---------- DATASET CONTENT

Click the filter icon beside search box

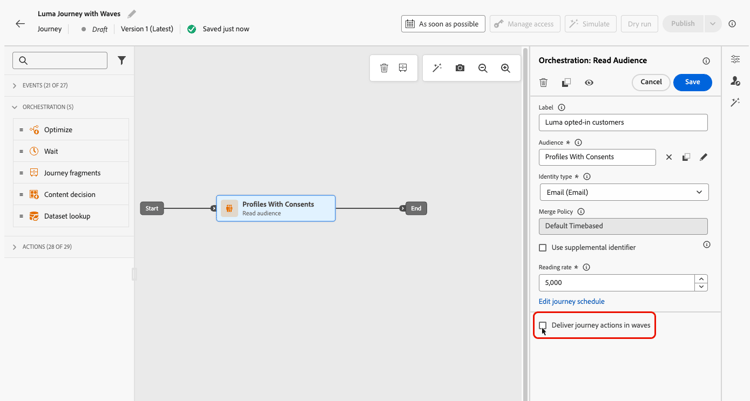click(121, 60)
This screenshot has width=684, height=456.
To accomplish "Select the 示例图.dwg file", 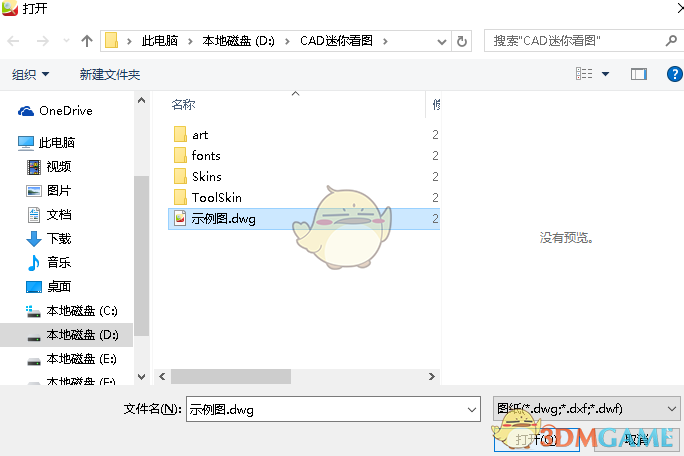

--------------------
---------- DATASET CONTENT

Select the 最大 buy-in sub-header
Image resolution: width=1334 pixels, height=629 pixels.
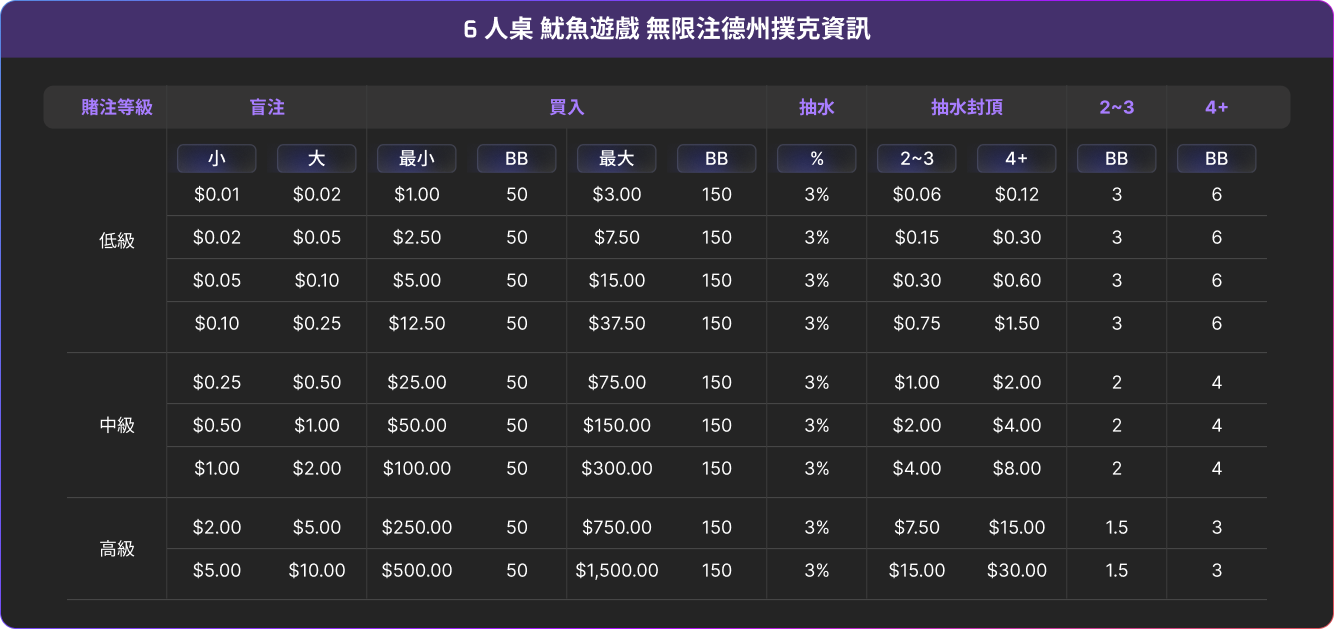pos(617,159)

--------------------

■ THE TASK ■
Return every line of the material above that contains the string "width".

■ RESPONSE TO THE EXERCISE ■
This screenshot has width=684, height=456.
Image resolution: width=1334 pixels, height=629 pixels.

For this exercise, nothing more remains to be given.